Looking at API I've found only these 2 functions:
drawQuadBezier (const Vec2 &origin, const Vec2 &control, const Vec2 &destination, unsigned int segments, const Color4F &color)
drawCubicBezier (const Vec2 &origin, const Vec2 &control1, const Vec2 &control2, const Vec2 &destination, unsigned int segments, const Color4F &color)
[Modified after answer]
I have applied the answer in Cocos2dx, maybe somebody find this useful:
(just done some casting to int if you don't need high precision)
auto MagicConst = 0.552;
auto position = 150;
auto R = 50;
Vec2 TopLeft = Vec2(position, position + R * 2);
Vec2 TopRight = Vec2(position + R * 2, position + R * 2);
Vec2 BottomRight = Vec2(position + R * 2, position);
Vec2 BottomLeft = Vec2(position, position);
Vec2 originTL = Vec2(TopLeft.x, TopLeft.y - R);
Vec2 originTR = Vec2(TopRight.x - R, TopRight.y);
Vec2 originBR = Vec2(BottomRight.x - R, BottomRight.y);
Vec2 originBL = Vec2(BottomLeft.x, BottomLeft.y + R);
Vec2 control1TL = Vec2(TopLeft.x, (int) (TopLeft.y - R * (1 - MagicConst)));
Vec2 control1TR = Vec2((int) (TopRight.x - R * (1 - MagicConst)), TopRight.y);
Vec2 control1BR = Vec2((int) (BottomRight.x - R * (1 - MagicConst)), BottomRight.y);
Vec2 control1BL = Vec2(BottomLeft.x, (int) (BottomLeft.y + R * (1 - MagicConst)));
Vec2 control2TL = Vec2((int) (TopLeft.x + R * (1 - MagicConst)), TopLeft.y);
Vec2 control2TR = Vec2(TopRight.x, (int) (TopRight.y - R * (1 - MagicConst)));
Vec2 control2BR = Vec2(BottomRight.x, (int) (BottomRight.y + R * (1 - MagicConst)));
Vec2 control2BL = Vec2((int) (BottomLeft.x + R * (1 - MagicConst)), BottomLeft.y);
Vec2 destinationTL = Vec2(TopLeft.x + R, TopLeft.y);
Vec2 destinationTR = Vec2(TopRight.x, TopRight.y - R);
Vec2 destinationBR = Vec2(BottomRight.x, BottomRight.y + R);
Vec2 destinationBL = Vec2(BottomLeft.x + R, BottomLeft.y);
auto roundCorner = DrawNode::create();
roundCorner->drawCubicBezier(originTL, control1TL, control2TL, destinationTL, 10, Color4F::RED);
roundCorner->drawCubicBezier(originTR, control1TR, control2TR, destinationTR, 10, Color4F::GREEN);
roundCorner->drawCubicBezier(originBR, control1BR, control2BR, destinationBR, 10, Color4F::YELLOW);
roundCorner->drawCubicBezier(originBL, control1BL, control2BL, destinationBL, 10, Color4F::WHITE);
addChild(roundCorner);
This will produce: http://i.stack.imgur.com/mdEOM.png
Now you can change MagicConst to round the corners as you want.

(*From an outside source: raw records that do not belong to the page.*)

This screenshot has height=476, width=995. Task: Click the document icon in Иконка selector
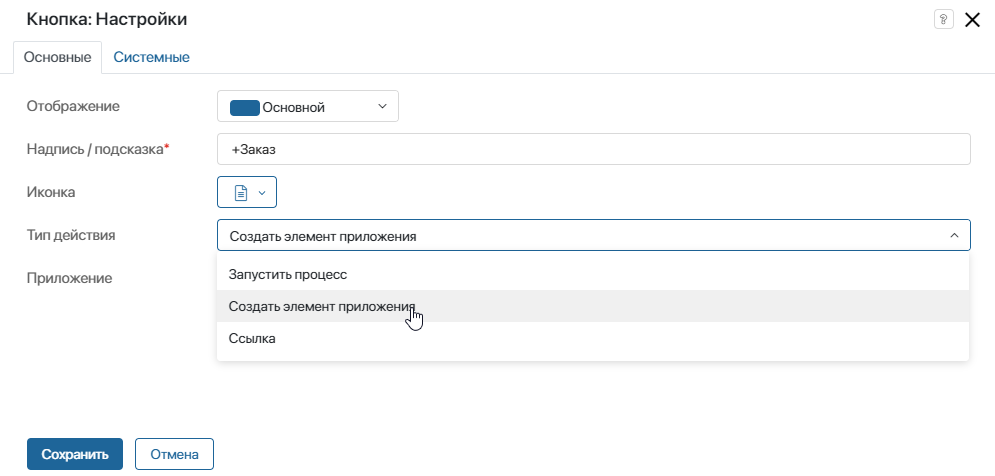(241, 192)
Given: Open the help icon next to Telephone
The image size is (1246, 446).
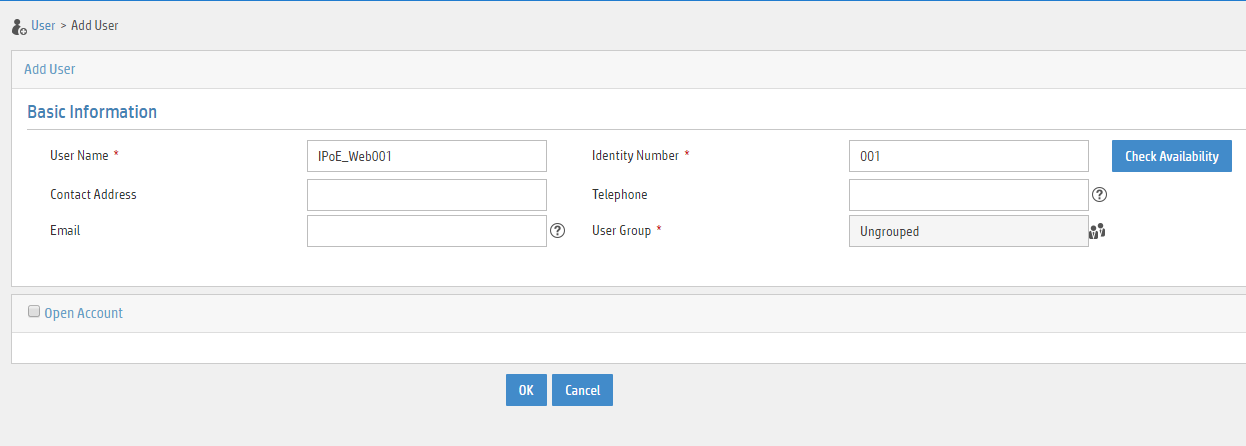Looking at the screenshot, I should click(1100, 195).
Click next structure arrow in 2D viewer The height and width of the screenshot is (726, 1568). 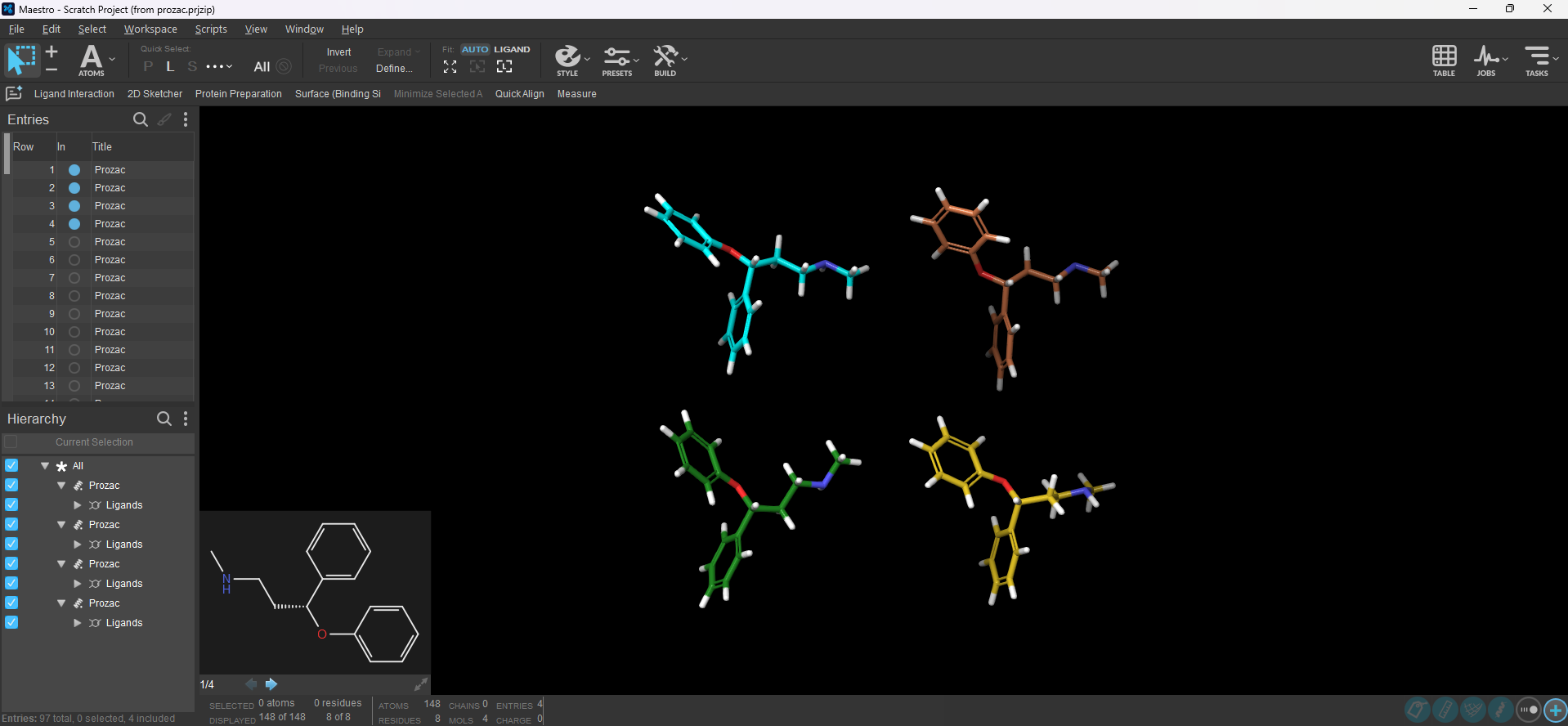pyautogui.click(x=271, y=684)
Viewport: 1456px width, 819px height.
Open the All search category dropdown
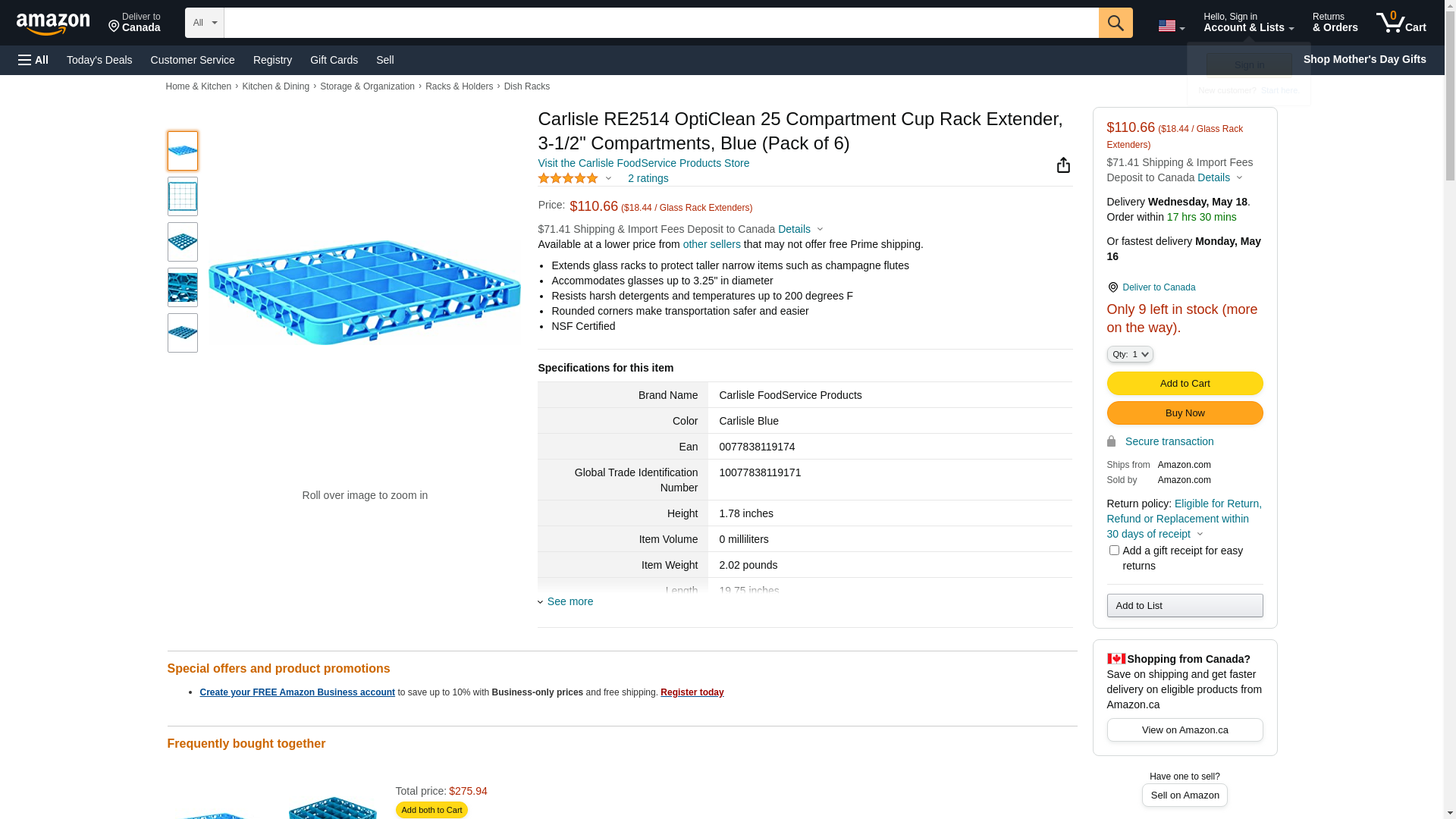coord(205,23)
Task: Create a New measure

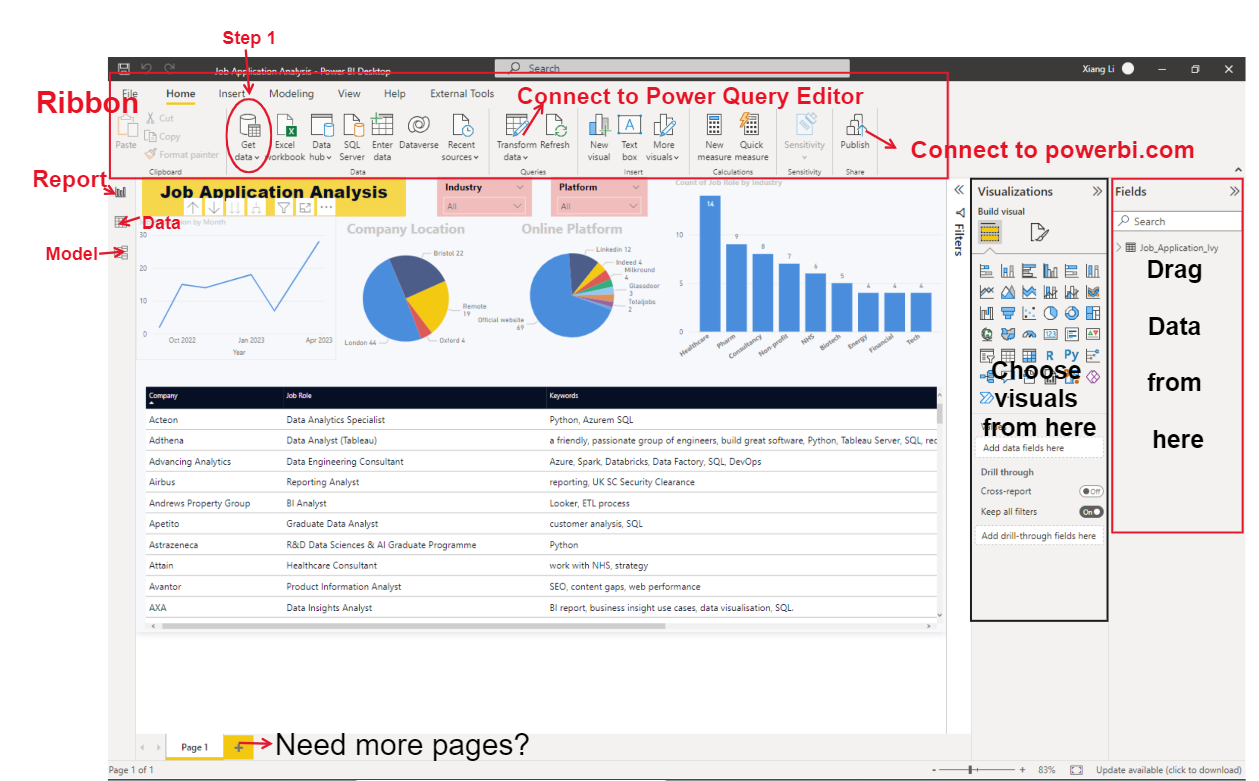Action: 714,128
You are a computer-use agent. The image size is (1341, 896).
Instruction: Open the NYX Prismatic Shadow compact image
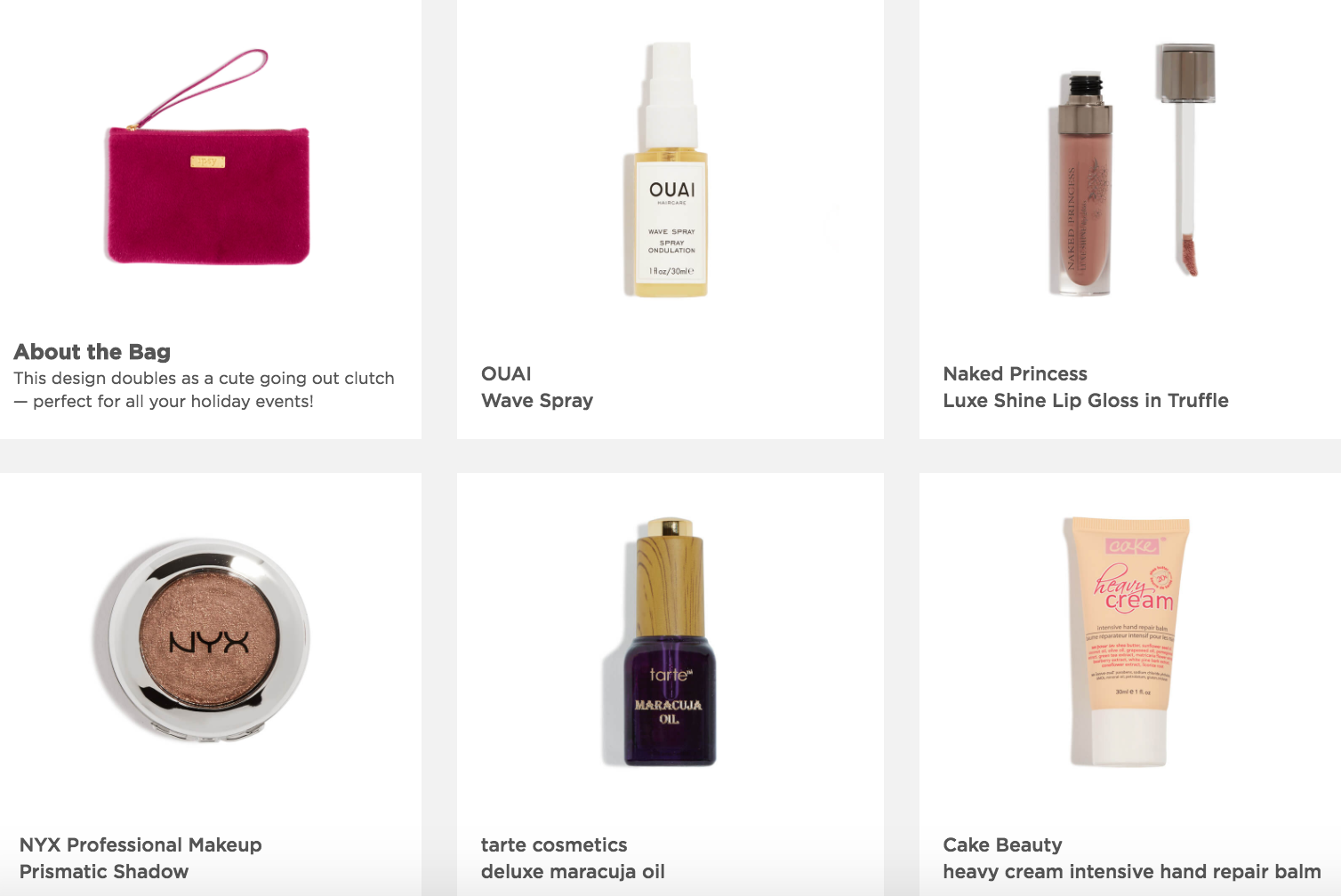click(x=203, y=638)
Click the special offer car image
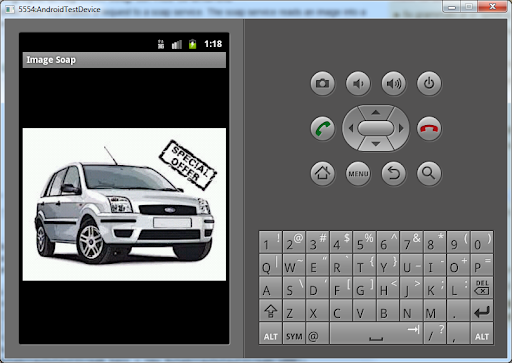This screenshot has width=512, height=363. pyautogui.click(x=124, y=204)
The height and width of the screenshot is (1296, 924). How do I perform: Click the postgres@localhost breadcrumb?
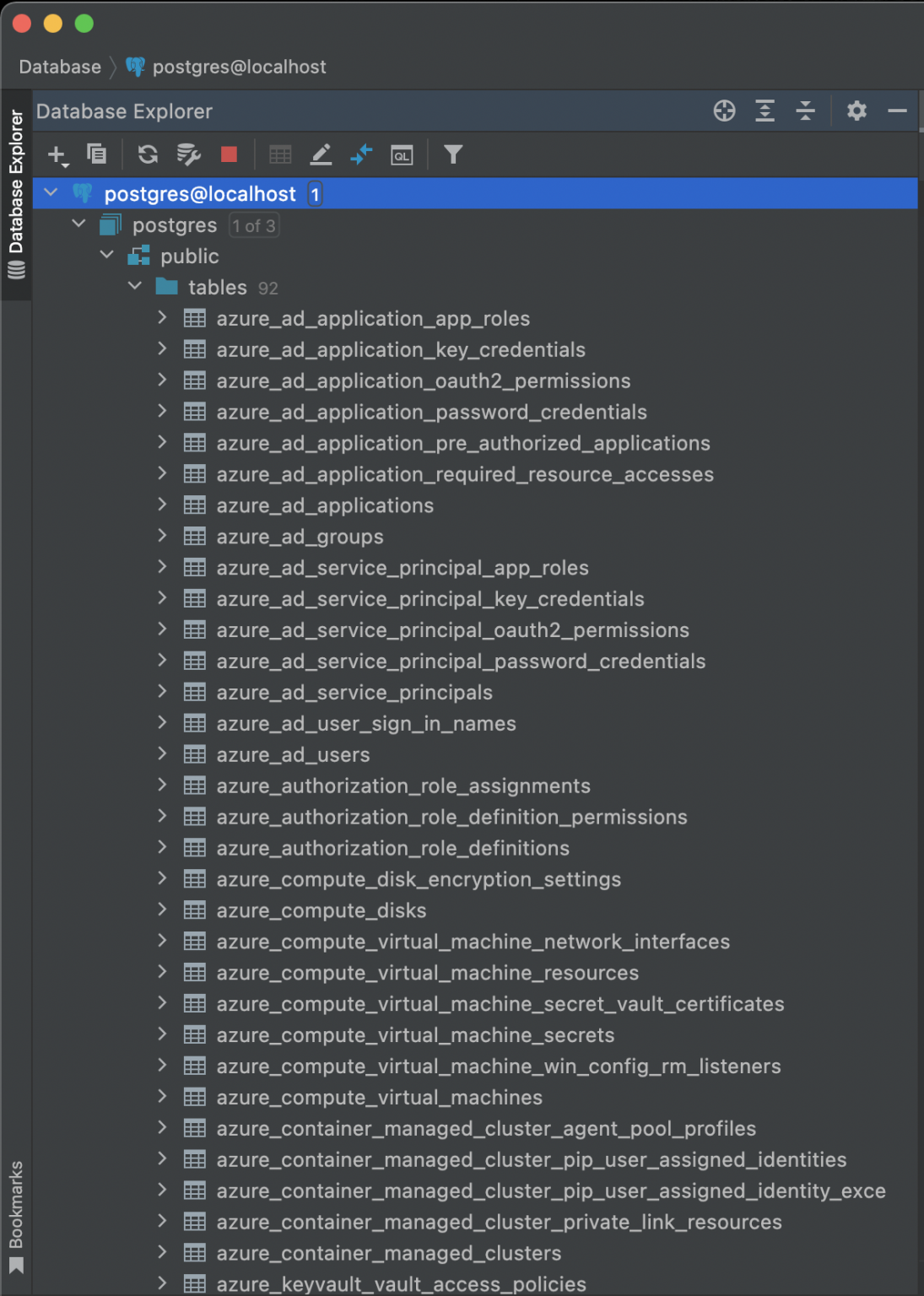pos(240,67)
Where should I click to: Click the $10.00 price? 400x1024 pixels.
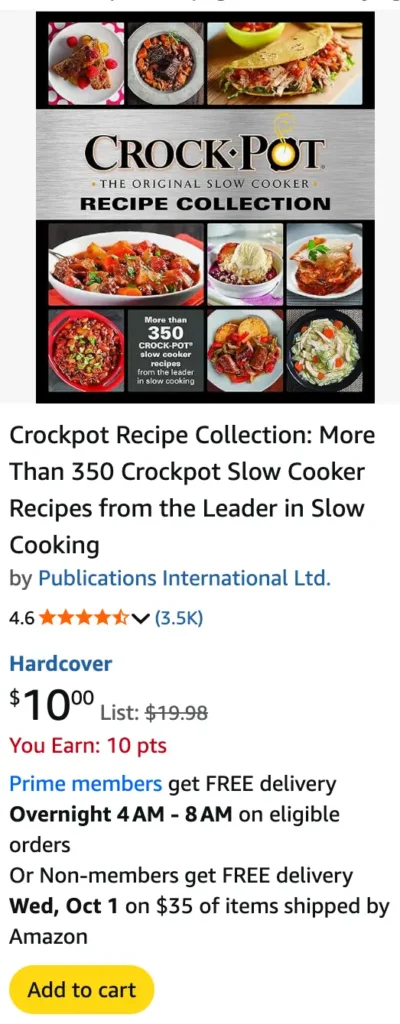pyautogui.click(x=52, y=705)
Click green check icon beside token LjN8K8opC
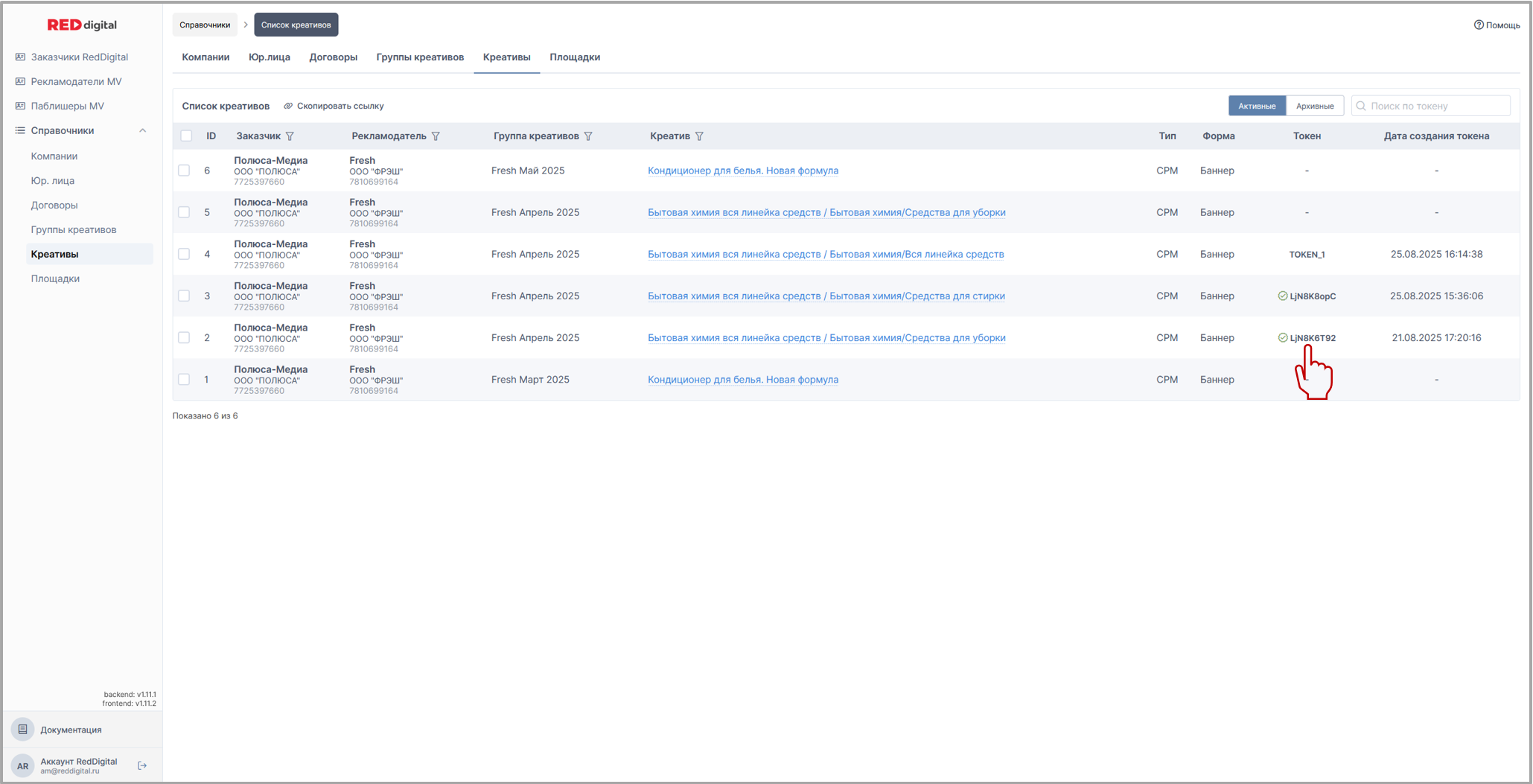Viewport: 1533px width, 784px height. [1282, 296]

For example with MagicConst = 0.9: http://i.stack.imgur.com/9V5cr.png
That is the result I wanted! ;) (thank you @Mbo)
(I can't post embedded image yet) :P
回答1:
It is possible to calculate cubic Bezier curve that approximates a quarter of circle to make round corner.
Example for top left corner of axis-aligned rectangle (point TopLeft) and arc radius R:
Edit: Changed some -/+ signs
MagicConst = 0.552
Bezier.origin.X = ToplLeft.X
Bezier.origin.Y = ToplLeft.Y + R
Bezier.control1.X = ToplLeft.X
Bezier.control1.Y = ToplLeft.Y + R * (1-MagicConst)
Bezier.control2.X = ToplLeft.X + R * (1-MagicConst)
Bezier.control2.Y = ToplLeft.Y
Bezier.destination.X = ToplLeft.X + R
Bezier.destination.Y = ToplLeft.Y
about MagicConstant
You can easily find similar symmetric coordinates for other corners. I did not consider case of extreme short rectangle edges (<2*R)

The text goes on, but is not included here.